IN RE: INSURANCE BROKERAGE ANTITRUST LITIGATION
APPLIES TO ALL ACTIONS
IN RE: EMPLOYEE-BENEFIT INSURANCE BROKERAGE ANTITRUST LITIGATION
APPLIES TO ALL ACTIONS



The opinion of the court was delivered by: Hochberg, District Judge

FOR PUBLICATION

MDL No. 1663

In this Multidistrict Litigation, 38 cases brought throughout the country have been assigned to this Court for all pretrial proceedings. The Plaintiffs claim a vast conspiracy between insurance brokers and carriers to rig bids and to allocate or "steer" customers to defeat competition in the insurance market in exchange for high brokerage commissions.
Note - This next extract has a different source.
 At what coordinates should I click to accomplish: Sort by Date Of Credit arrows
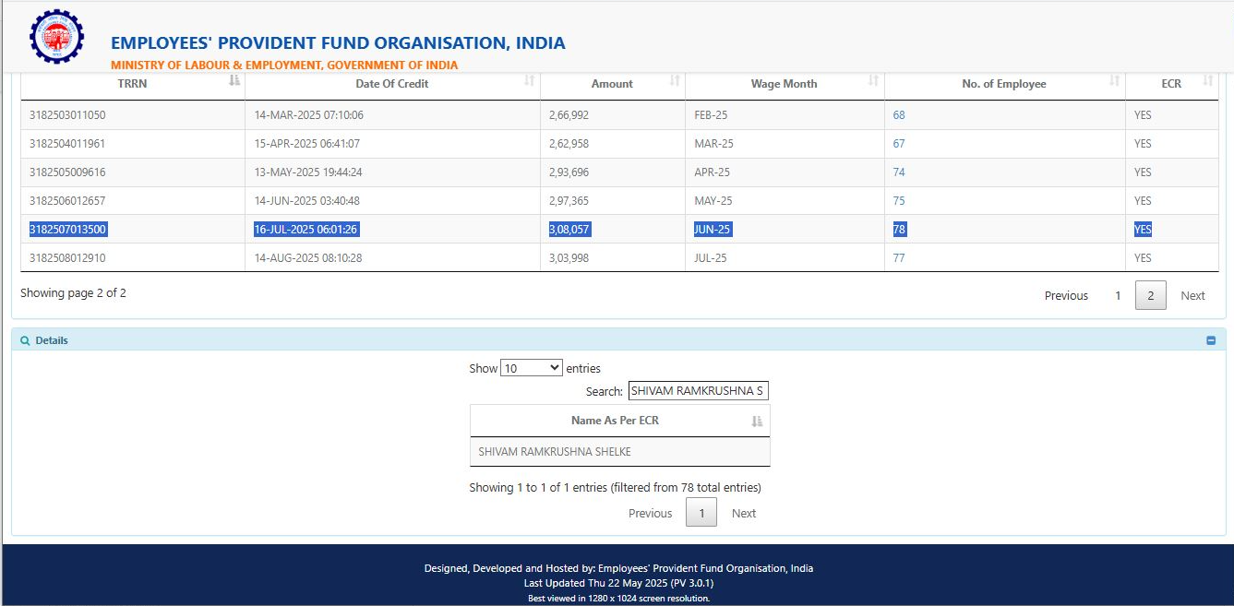[530, 81]
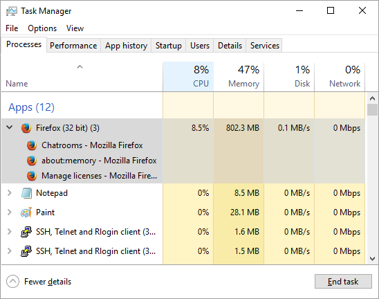
Task: Click the first SSH, Telnet client icon
Action: pos(26,232)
This matter comes before the Court upon Defendants' Motion to Dismiss the First Consolidated Commercial Class Action Amended Complaint (the "Commercial Complaint") and the First Consolidated Employee Benefits Class Action Amended Complaint (the "Employee-Benefits Complaint") (together, "the Complaints") pursuant to Fed. R. Civ. P. 12(b)(6). The Court has considered the written submissions of the parties, and heard oral arguments on July 26, 2006.*fn1

I. Background

A. The Parties

The plaintiffs in the Commercial Case are businesses, individuals, and public entities who, between August 26, 1994 and the date of the class certification (the "Class Period"), have engaged the services of the Broker Defendants to obtain advice with respect to the procurement or renewal of commercial property and casualty insurance, and entered into or renewed a contract of insurance with one of the Insurer Defendants.
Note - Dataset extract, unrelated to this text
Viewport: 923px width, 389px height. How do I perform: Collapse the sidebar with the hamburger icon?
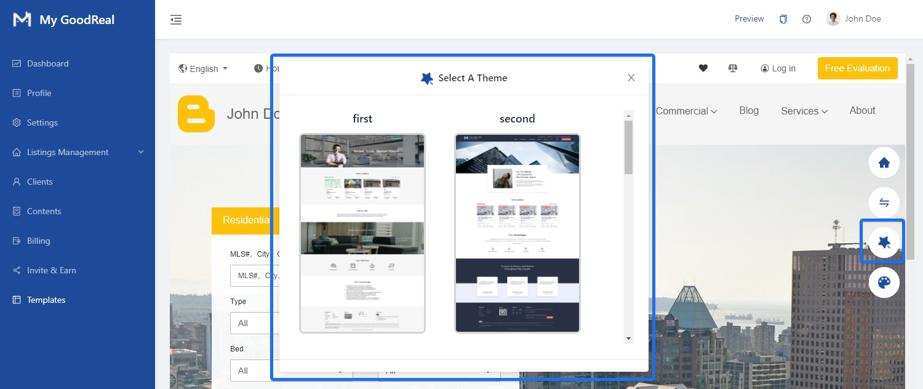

The plaintiffs in the Employee-Benefits Case purport to represent two distinct classes: (1) a class of employees (the "Employee-Plaintiffs") who obtained insurance from the Insurer Defendants through their employers' benefits plans, and purchased from them certain supplemental insurance coverages; and (2) a class of employers (the "Employers-Plaintiffs"), who, with the assistance of the Broker Defendants, contracted with the Insurer Defendants to provide group insurance coverage to their employees as part of their employee benefits plans.

The Complaints name two groups of defendants: a group of insurance brokers (the "Broker Defendants"), and a group of insurance carriers (the "Insurer Defendants"), described in the Complaints as the "nation's largest insurance brokers ... and insurance companies." Commercial Complaint ("Comm. Compl.") ¶ 1. The Broker Defendants, together with their affiliates, provide their clients with risk management and insurance brokerage services, including, inter alia, "analysis of risk and insurance options, procurement and renewal of insurance, interpretation of insurance policies, monitoring the insurance industry on the client's behalf, keeping clients informed as to developments in the insurance marketplace, and assisting clients with the filing and processing of claims against the policies they place." Id. at ¶ 178. The Insurer Defendants and their subsidiaries develop, market and sell a variety of insurance and reinsurance products for individuals and business clients, in the United States and abroad.

B. Procedural History

On October 14, 2004, New York State Attorney General Eliot Spitzer ("NYAG") filed a civil complaint in New York State Supreme Court against Marsh & McLennan ("Marsh"), one of the Defendants in this action, alleging, among other things, that Marsh had solicited rigged bids for insurance contracts, and had received improper contingent commission payments in exchange for steering its clients to a select group of insurers. See People of the State of New York v. Marsh & McLennan Cos., Inc., No. 04/403342 (N.Y. Sup. Ct., Oct. 14, 2004). The NYAG Complaint was followed by other governmental and regulatory investigations throughout the country, and prompted the filing of several federal actions based on allegations similar to those raised in the complaint against Marsh. See Opticare Health Systems, Inc. v. Marsh & McLennan Companies, Inc., et al., C.A. No. 1:04-6954 (S.D.N.Y. 2004); QLM Associates, Inc. v. Marsh & McLennan Companies, Inc., et al., C.A. No. 2:04-5184 (D.N.J. 2004); Accent On Eyes Corp. v. Marsh & McLennan Companies, Inc., et al., C.A. No. 2:04-4535 (E.D.N.Y. 2004); Eagle Creek, Inc. v. ACE INA Holdings, et al., C.A. No. 2:04-5255 (E.D. Pa. 2004).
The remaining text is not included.